Copy the data exactly, keeping every line intact.
####
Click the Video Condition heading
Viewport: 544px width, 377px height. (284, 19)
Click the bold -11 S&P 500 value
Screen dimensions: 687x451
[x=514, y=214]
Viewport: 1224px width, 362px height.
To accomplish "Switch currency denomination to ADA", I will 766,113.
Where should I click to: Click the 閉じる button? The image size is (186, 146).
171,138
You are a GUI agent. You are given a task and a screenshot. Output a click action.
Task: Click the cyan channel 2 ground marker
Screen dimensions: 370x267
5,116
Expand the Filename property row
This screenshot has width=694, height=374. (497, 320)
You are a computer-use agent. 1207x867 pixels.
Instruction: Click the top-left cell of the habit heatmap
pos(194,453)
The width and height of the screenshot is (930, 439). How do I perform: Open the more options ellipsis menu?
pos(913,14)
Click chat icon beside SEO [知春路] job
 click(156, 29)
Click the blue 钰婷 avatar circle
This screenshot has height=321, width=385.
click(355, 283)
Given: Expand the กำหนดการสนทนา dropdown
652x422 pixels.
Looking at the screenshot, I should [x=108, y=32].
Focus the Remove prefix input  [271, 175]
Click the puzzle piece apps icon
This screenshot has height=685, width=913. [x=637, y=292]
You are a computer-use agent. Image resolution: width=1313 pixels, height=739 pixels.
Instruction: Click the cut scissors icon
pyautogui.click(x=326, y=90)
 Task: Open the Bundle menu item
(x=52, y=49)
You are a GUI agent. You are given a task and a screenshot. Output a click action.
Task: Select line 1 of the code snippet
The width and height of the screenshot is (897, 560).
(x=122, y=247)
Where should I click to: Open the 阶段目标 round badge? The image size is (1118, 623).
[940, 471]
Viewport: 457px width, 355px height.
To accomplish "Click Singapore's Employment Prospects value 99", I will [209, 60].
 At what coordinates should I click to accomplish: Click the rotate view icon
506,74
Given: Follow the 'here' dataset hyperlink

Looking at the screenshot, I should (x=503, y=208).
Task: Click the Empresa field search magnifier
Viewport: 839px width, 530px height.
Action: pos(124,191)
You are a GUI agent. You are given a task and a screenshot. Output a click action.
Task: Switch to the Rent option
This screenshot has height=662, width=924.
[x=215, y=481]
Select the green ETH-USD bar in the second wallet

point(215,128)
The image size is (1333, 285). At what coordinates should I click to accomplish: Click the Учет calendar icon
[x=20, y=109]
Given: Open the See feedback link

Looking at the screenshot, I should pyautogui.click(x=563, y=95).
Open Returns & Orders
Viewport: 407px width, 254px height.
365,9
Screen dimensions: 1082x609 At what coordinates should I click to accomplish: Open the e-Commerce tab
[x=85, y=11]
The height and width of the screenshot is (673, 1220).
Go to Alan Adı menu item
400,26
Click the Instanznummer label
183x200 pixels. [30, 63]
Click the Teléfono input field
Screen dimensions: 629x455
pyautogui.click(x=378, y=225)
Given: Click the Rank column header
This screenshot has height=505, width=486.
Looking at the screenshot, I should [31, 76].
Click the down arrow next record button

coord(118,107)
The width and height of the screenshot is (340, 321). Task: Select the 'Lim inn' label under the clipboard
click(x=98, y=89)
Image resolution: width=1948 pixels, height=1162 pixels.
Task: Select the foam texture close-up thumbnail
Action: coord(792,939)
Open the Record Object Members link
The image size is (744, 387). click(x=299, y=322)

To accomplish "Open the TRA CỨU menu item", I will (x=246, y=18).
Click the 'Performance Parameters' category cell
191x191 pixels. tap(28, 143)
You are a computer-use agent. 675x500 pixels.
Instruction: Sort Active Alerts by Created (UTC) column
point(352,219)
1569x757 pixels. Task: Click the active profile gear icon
####
Answer space.
Click the Video Condition heading
Viewport: 544px width, 377px height. (284, 19)
Click the bold -11 S&P 500 value
Screen dimensions: 687x451
[x=514, y=214]
Viewport: 1224px width, 362px height.
To accomplish "Switch currency denomination to ADA", I will 766,113.
Where should I click to: Click the 閉じる button? The image size is (186, 146).
171,138
You are a GUI agent. You are given a task and a screenshot. Output a click action.
Task: Click the cyan channel 2 ground marker
Screen dimensions: 370x267
5,116
Expand the Filename property row
This screenshot has width=694, height=374. (497, 320)
You are a computer-use agent. 1207x867 pixels.
Instruction: Click the top-left cell of the habit heatmap
pos(194,453)
The width and height of the screenshot is (930, 439). How do I perform: Open the more options ellipsis menu?
pos(913,14)
Click chat icon beside SEO [知春路] job
 click(156, 29)
Click the blue 钰婷 avatar circle
This screenshot has height=321, width=385.
click(355, 283)
Given: Expand the กำหนดการสนทนา dropdown
652x422 pixels.
Looking at the screenshot, I should [x=108, y=32].
Focus the Remove prefix input  [271, 175]
Click the puzzle piece apps icon
This screenshot has height=685, width=913. [x=637, y=292]
You are a computer-use agent. Image resolution: width=1313 pixels, height=739 pixels.
Instruction: Click the cut scissors icon
pyautogui.click(x=326, y=90)
 Task: Open the Bundle menu item
(x=52, y=49)
You are a GUI agent. You are given a task and a screenshot. Output a click action.
Task: Select line 1 of the code snippet
The width and height of the screenshot is (897, 560).
(x=122, y=247)
Where should I click to: Open the 阶段目标 round badge? The image size is (1118, 623).
[940, 471]
Viewport: 457px width, 355px height.
To accomplish "Click Singapore's Employment Prospects value 99", I will [209, 60].
 At what coordinates should I click to accomplish: Click the rotate view icon
506,74
Given: Follow the 'here' dataset hyperlink

Looking at the screenshot, I should (x=503, y=208).
Task: Click the Empresa field search magnifier
Viewport: 839px width, 530px height.
Action: pos(124,191)
You are a GUI agent. You are given a task and a screenshot. Output a click action.
Task: Switch to the Rent option
This screenshot has height=662, width=924.
[x=215, y=481]
Select the green ETH-USD bar in the second wallet

point(215,128)
The image size is (1333, 285). At what coordinates should I click to accomplish: Click the Учет calendar icon
[x=20, y=109]
Given: Open the See feedback link

Looking at the screenshot, I should pyautogui.click(x=563, y=95).
Open Returns & Orders
Viewport: 407px width, 254px height.
365,9
Screen dimensions: 1082x609 At what coordinates should I click to accomplish: Open the e-Commerce tab
[x=85, y=11]
The height and width of the screenshot is (673, 1220).
Go to Alan Adı menu item
400,26
Click the Instanznummer label
183x200 pixels. [30, 63]
Click the Teléfono input field
Screen dimensions: 629x455
pyautogui.click(x=378, y=225)
Given: Click the Rank column header
This screenshot has height=505, width=486.
Looking at the screenshot, I should [31, 76].
Click the down arrow next record button

coord(118,107)
The width and height of the screenshot is (340, 321). Task: Select the 'Lim inn' label under the clipboard
click(x=98, y=89)
Image resolution: width=1948 pixels, height=1162 pixels.
Task: Select the foam texture close-up thumbnail
Action: coord(792,939)
Open the Record Object Members link
The image size is (744, 387). click(x=299, y=322)

To accomplish "Open the TRA CỨU menu item", I will (x=246, y=18).
Click the 'Performance Parameters' category cell
191x191 pixels. tap(28, 143)
You are a computer-use agent. 675x500 pixels.
Instruction: Sort Active Alerts by Created (UTC) column
point(352,219)
1569x757 pixels. Task: Click the active profile gear icon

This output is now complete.